03.25.20
Jessica Helfand | The Self-Reliance Project

Looking



A man logs twenty-one kilometers in a single three-hour loop, never leaving his garden. Later, on Instagram, he documents his half-marathon through a series of overlapping lines: they’re mechanical and scratchy, like Cy Twombly on an Etch-a-Sketch.

That earnest loop is a perfect visual metaphor for this moment. We’re locked in, held hostage, involuntarily cocooned by the circumstances of crisis. The gentle spectrum of color from the natural world is absent. And then there is the route itself, mechanically rendered in orange—that bright, no-nonsense safety orange—which also happens to be “high” alert orange (the one right before red) representing danger at its most severe.

Danger, indeed. We are, all of us, on high alert now, each day its own loopy marathon. Unmoored from the routine of the familiar, we've seceded from the reliable support systems that governed life before quarantine. Unmoored from each other, we’re cast adrift in new and deeply unsettling ways.

But here’s the thing: we can re-moor. This is, at its core, what studio practice is all about: bearing witness, trusting your voice, watching closely. A painter I know once told me that for every hour he spends painting, he spends two to three hours just looking.

So, for now: let's look.

Beginning today, I will write a daily post about what it means to be a maker during this pandemic—what it means to think through making, to know yourself better through the process of producing something—and how this kind of self-knowledge might just be the entire point.
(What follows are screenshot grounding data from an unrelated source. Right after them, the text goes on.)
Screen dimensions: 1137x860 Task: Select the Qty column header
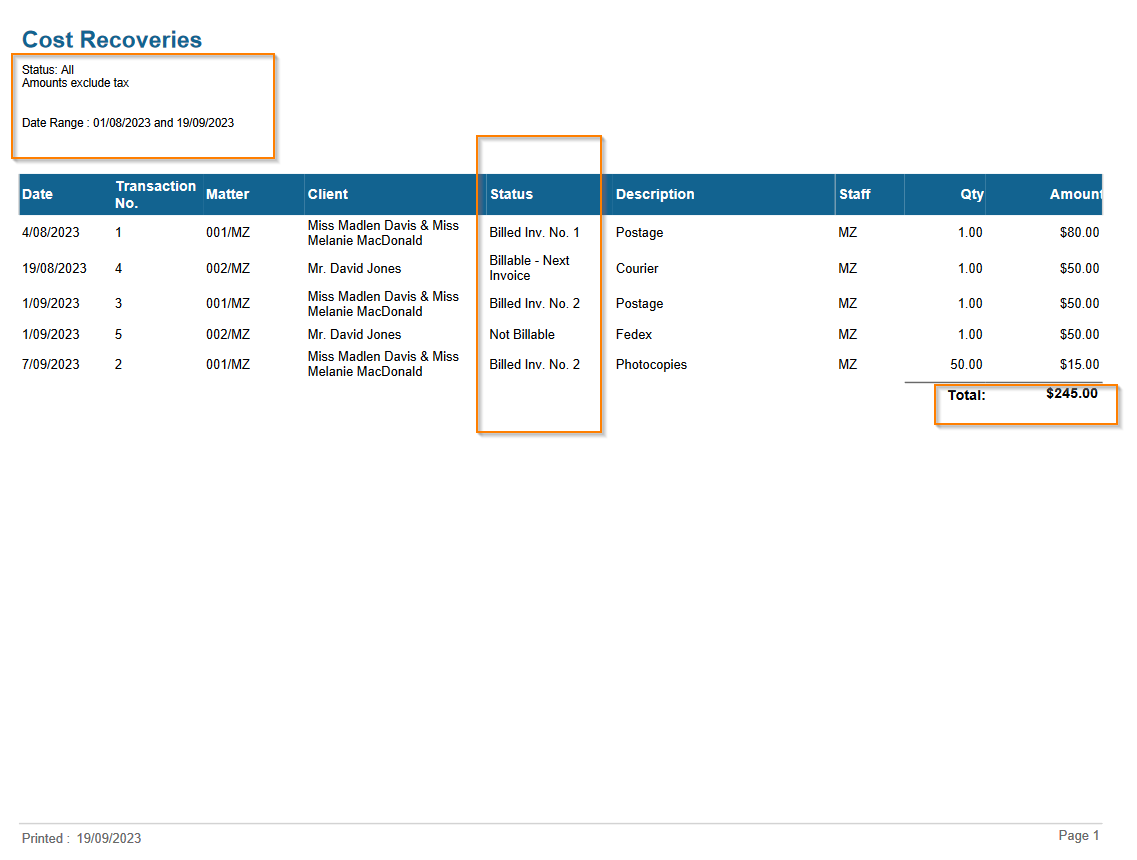pos(970,193)
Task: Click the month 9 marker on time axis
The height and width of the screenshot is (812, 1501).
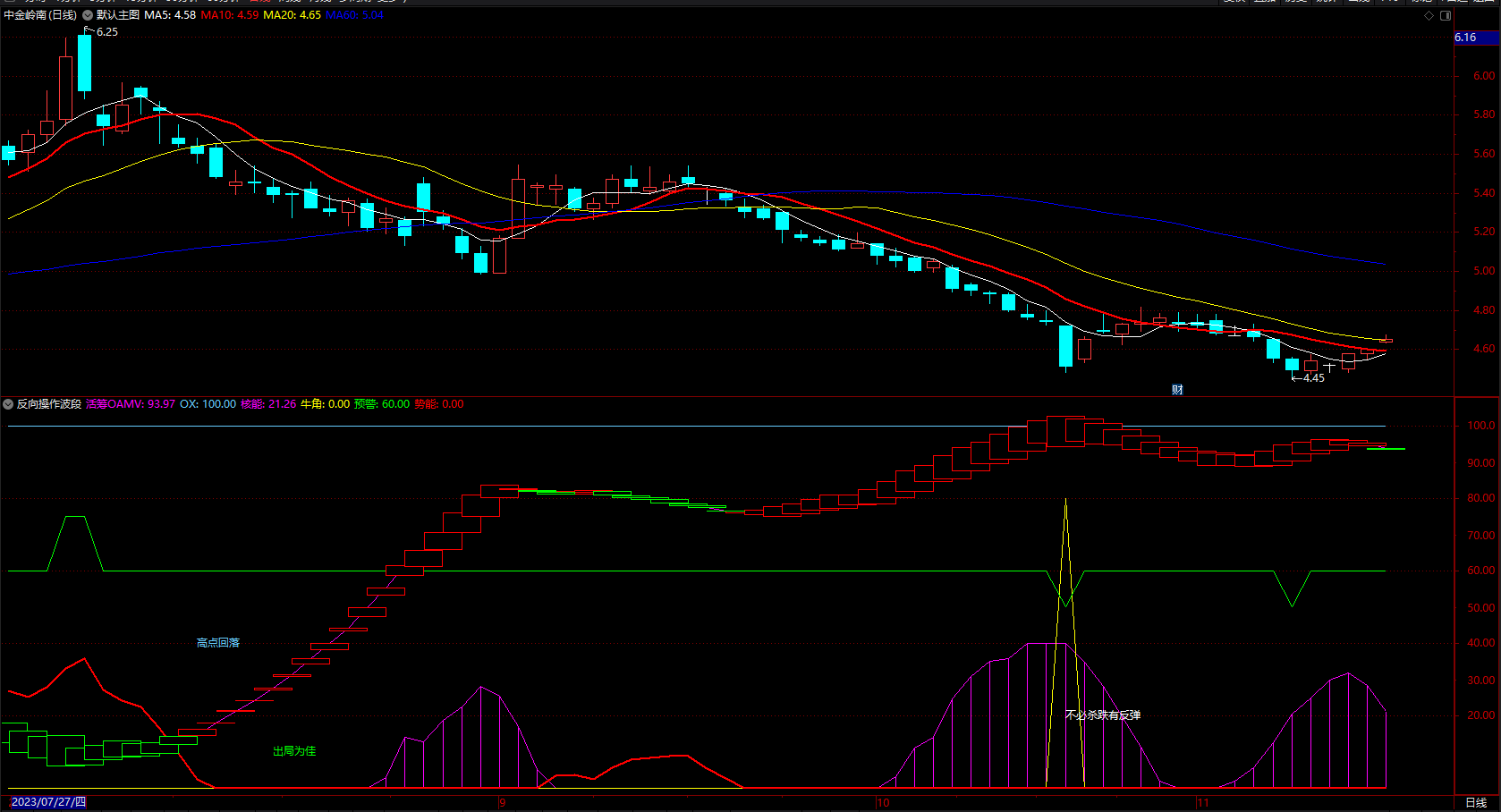Action: click(x=503, y=802)
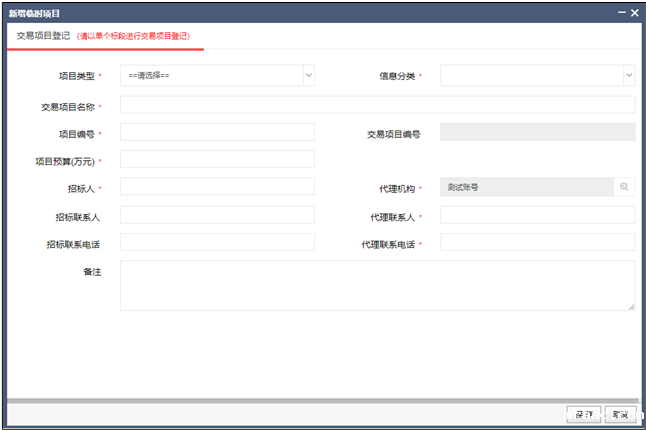This screenshot has width=646, height=431.
Task: Click the 招标人 input field
Action: 217,187
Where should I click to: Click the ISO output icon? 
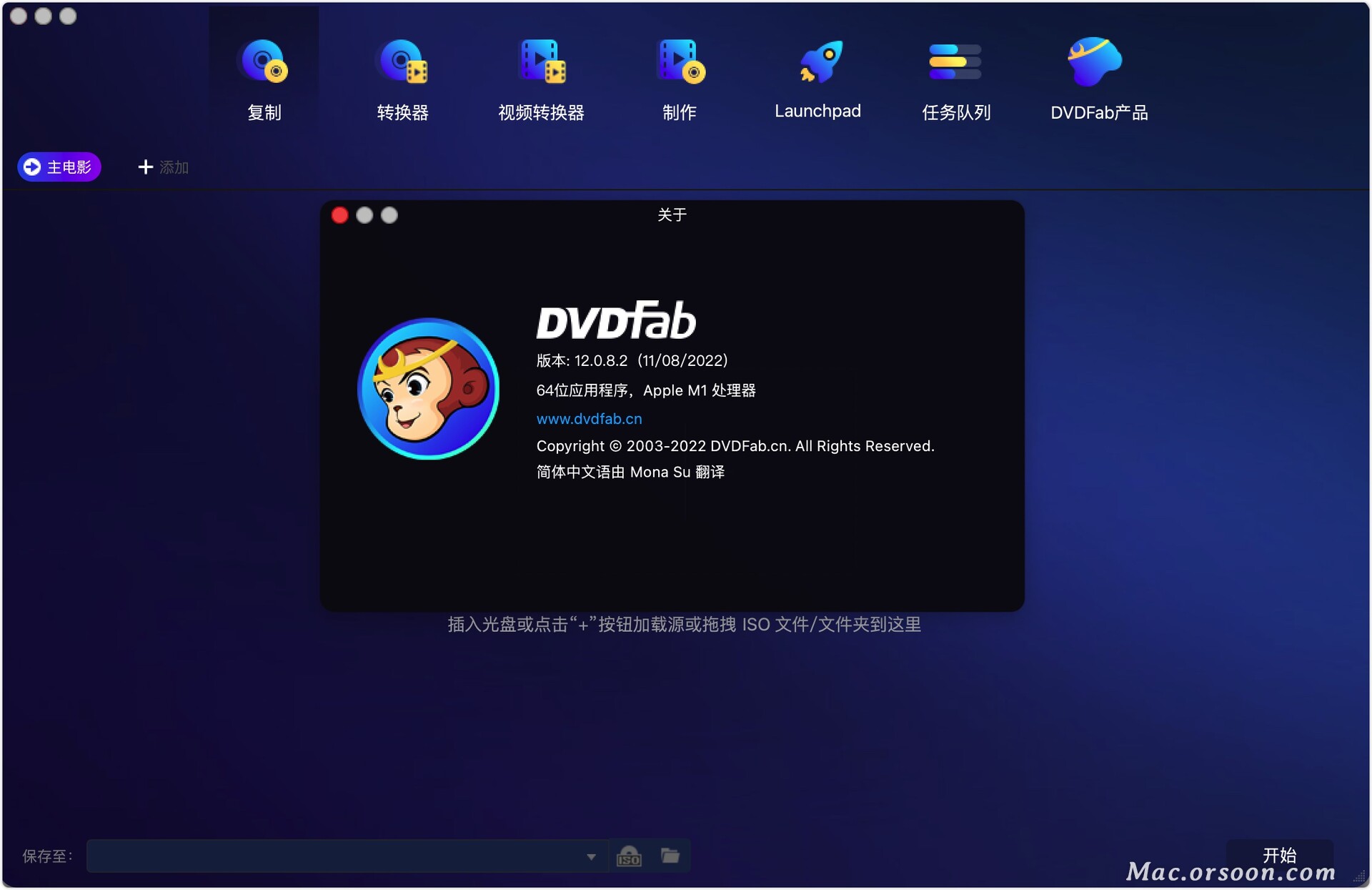point(629,856)
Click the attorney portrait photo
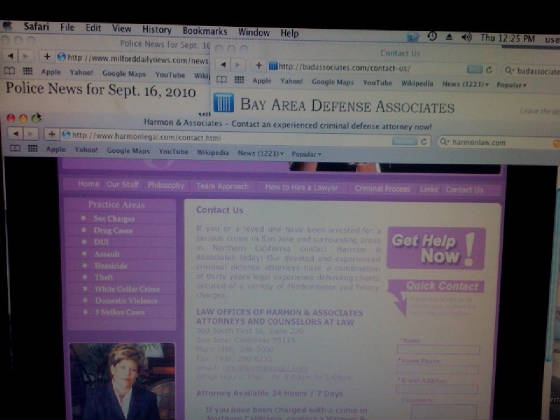Viewport: 560px width, 420px height. [x=122, y=381]
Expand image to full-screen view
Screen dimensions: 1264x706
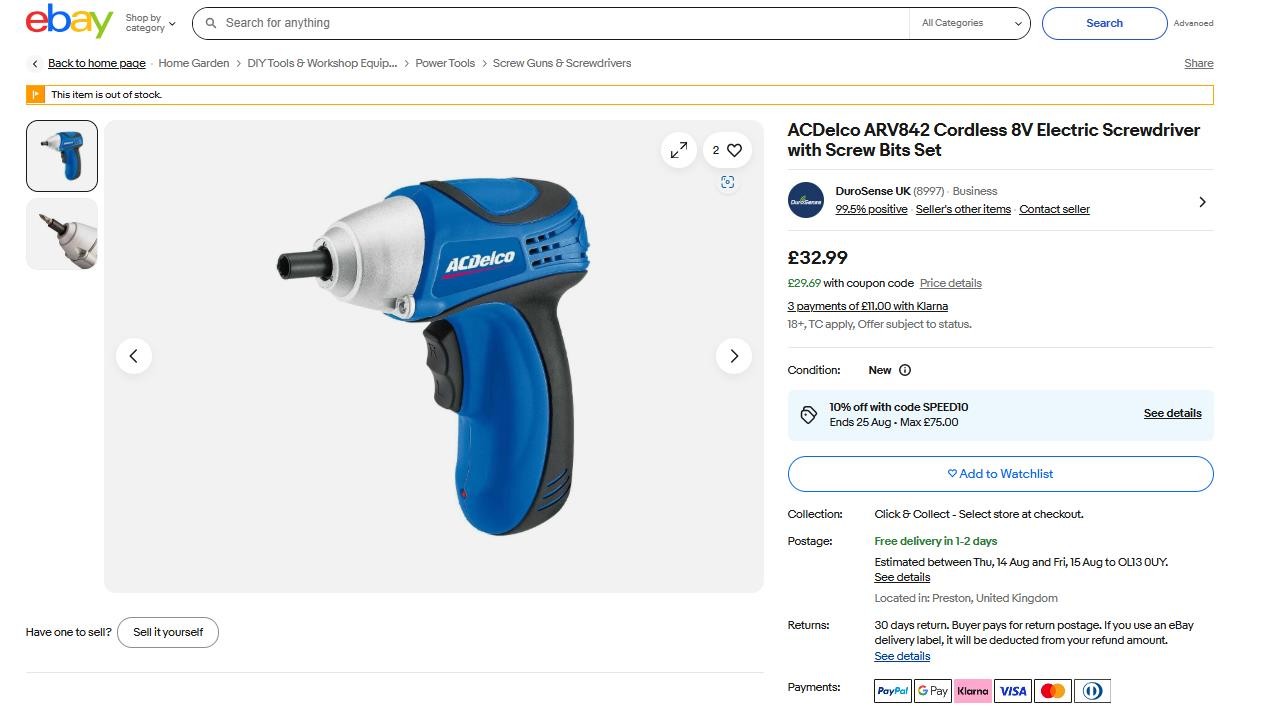pos(679,150)
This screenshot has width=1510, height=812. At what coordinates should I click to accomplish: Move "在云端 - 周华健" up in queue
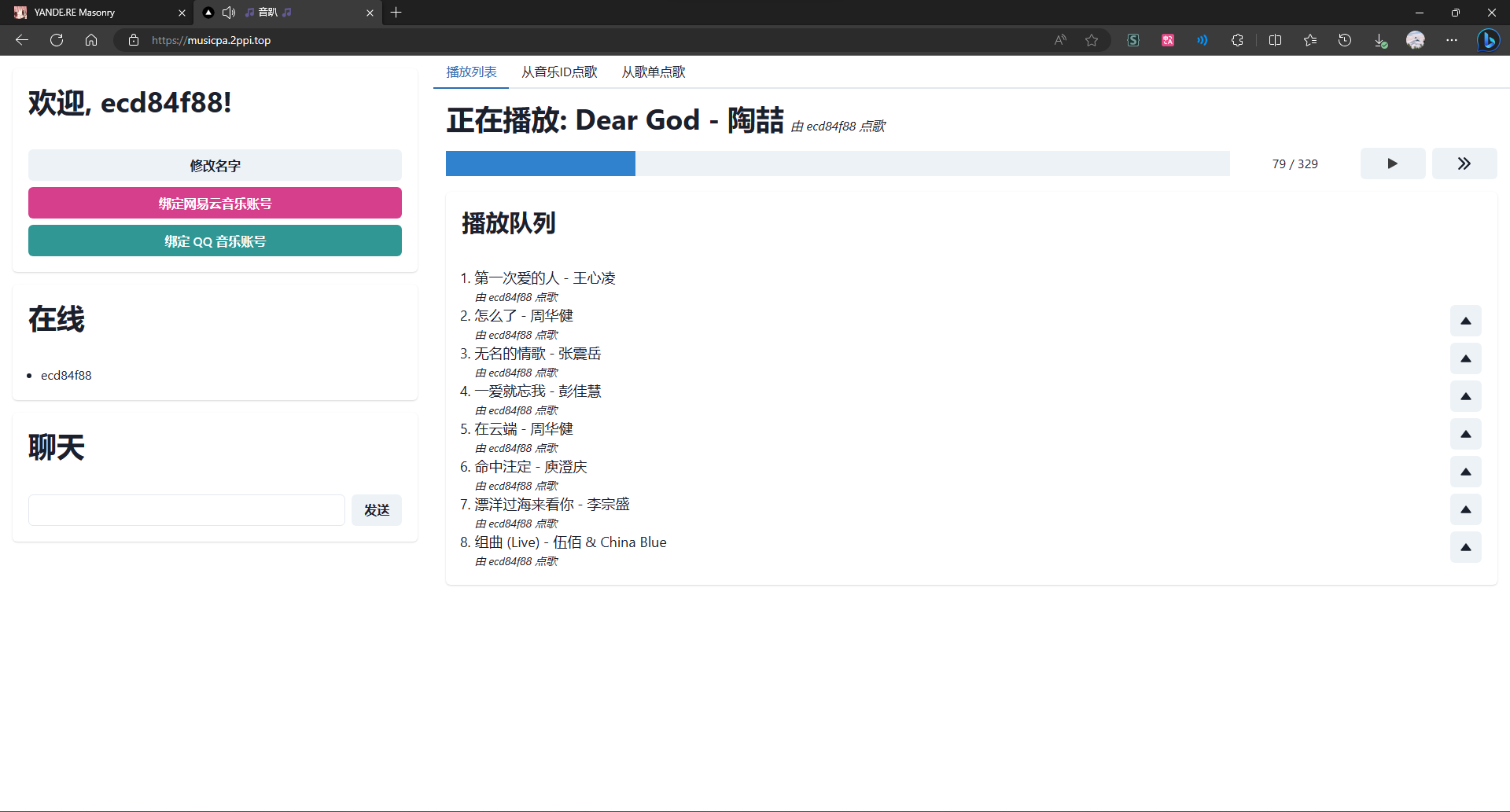point(1465,434)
For now, I am taking my cues from Ralph Waldo Emerson, who wrote with astonishing clarity—nearly two centuries ago—about the perils of conformity and consistency, about what it means to follow your mind, trust your instincts, and listen to your heart. (Do your work, and I shall know you, wrote Emerson. Do your work, and you shall reinforce yourself.) From Emerson we may gravitate to others—philosophers and poets, artists and humanists—voices of guidance, insight, and reassurance.

This is not about being selfish, but about being self-reliant, a way of resetting the coordinates, and remembering who we are. It’s about getting grounded, and getting on our way. Let’s run this marathon together.